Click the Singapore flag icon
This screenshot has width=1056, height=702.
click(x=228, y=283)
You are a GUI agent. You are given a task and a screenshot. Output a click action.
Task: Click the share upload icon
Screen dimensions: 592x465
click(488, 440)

# THE REQUEST
Return these rows unchanged, line for line.

# ANSWER TO THE TASK
Click the Singapore flag icon
This screenshot has width=1056, height=702.
click(x=228, y=283)
You are a GUI agent. You are given a task and a screenshot. Output a click action.
Task: Click the share upload icon
Screen dimensions: 592x465
click(488, 440)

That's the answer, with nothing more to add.